— BEGIN —
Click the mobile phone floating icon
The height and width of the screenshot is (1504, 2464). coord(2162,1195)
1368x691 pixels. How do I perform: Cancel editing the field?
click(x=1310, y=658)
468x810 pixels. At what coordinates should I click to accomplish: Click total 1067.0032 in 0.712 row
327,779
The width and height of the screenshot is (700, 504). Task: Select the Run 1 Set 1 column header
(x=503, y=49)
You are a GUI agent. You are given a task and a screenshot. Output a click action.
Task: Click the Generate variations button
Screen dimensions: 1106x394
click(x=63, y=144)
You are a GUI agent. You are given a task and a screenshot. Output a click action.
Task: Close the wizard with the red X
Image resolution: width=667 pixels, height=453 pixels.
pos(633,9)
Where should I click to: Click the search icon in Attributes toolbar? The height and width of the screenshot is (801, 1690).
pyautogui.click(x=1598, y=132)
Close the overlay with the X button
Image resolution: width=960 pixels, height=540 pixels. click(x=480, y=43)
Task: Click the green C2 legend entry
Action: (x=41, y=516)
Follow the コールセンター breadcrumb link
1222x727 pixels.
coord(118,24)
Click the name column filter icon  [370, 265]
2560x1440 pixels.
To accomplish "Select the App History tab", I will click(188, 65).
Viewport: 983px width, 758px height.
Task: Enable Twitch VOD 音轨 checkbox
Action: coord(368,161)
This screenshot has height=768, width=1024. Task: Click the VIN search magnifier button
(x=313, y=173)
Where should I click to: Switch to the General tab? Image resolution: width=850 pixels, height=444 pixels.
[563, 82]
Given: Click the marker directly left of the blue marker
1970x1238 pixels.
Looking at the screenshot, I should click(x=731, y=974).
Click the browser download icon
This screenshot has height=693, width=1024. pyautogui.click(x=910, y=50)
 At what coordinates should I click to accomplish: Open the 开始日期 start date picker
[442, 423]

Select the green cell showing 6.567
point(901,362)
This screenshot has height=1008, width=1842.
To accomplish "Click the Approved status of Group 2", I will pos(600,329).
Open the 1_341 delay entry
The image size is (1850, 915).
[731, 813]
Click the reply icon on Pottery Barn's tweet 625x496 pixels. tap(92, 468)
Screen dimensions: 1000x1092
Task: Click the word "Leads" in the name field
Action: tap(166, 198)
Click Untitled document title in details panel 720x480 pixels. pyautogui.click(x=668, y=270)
— END —
— Exercise —
Could you arrange all the items above as a numbered list, dropping any blank lines?

— Expected answer —
1. Click the mobile phone floating icon
2. The height and width of the screenshot is (1504, 2464). coord(2162,1195)
3. 1368x691 pixels. How do I perform: Cancel editing the field?
4. click(x=1310, y=658)
5. 468x810 pixels. At what coordinates should I click to accomplish: Click total 1067.0032 in 0.712 row
6. 327,779
7. The width and height of the screenshot is (700, 504). Task: Select the Run 1 Set 1 column header
8. (x=503, y=49)
9. You are a GUI agent. You are given a task and a screenshot. Output a click action.
10. Task: Click the Generate variations button
11. Screen dimensions: 1106x394
12. click(x=63, y=144)
13. You are a GUI agent. You are given a task and a screenshot. Output a click action.
14. Task: Close the wizard with the red X
15. Image resolution: width=667 pixels, height=453 pixels.
16. pos(633,9)
17. Where should I click to: Click the search icon in Attributes toolbar? The height and width of the screenshot is (801, 1690).
18. pyautogui.click(x=1598, y=132)
19. Close the overlay with the X button
20. Image resolution: width=960 pixels, height=540 pixels. click(x=480, y=43)
21. Task: Click the green C2 legend entry
22. Action: (x=41, y=516)
23. Follow the コールセンター breadcrumb link
24. 1222x727 pixels.
25. coord(118,24)
26. Click the name column filter icon  [370, 265]
27. 2560x1440 pixels.
28. To accomplish "Select the App History tab", I will click(188, 65).
29. Viewport: 983px width, 758px height.
30. Task: Enable Twitch VOD 音轨 checkbox
31. Action: coord(368,161)
32. This screenshot has height=768, width=1024. Task: Click the VIN search magnifier button
33. (x=313, y=173)
34. Where should I click to: Switch to the General tab? Image resolution: width=850 pixels, height=444 pixels.
35. [563, 82]
36. Given: Click the marker directly left of the blue marker
37. 1970x1238 pixels.
38. Looking at the screenshot, I should click(x=731, y=974).
39. Click the browser download icon
40. This screenshot has height=693, width=1024. pyautogui.click(x=910, y=50)
41.  At what coordinates should I click to accomplish: Open the 开始日期 start date picker
42. [442, 423]
43. Select the green cell showing 6.567
44. point(901,362)
45. This screenshot has height=1008, width=1842.
46. To accomplish "Click the Approved status of Group 2", I will pos(600,329).
47. Open the 1_341 delay entry
48. The image size is (1850, 915).
49. [731, 813]
50. Click the reply icon on Pottery Barn's tweet 625x496 pixels. tap(92, 468)
51. Screen dimensions: 1000x1092
52. Task: Click the word "Leads" in the name field
53. Action: tap(166, 198)
54. Click Untitled document title in details panel 720x480 pixels. pyautogui.click(x=668, y=270)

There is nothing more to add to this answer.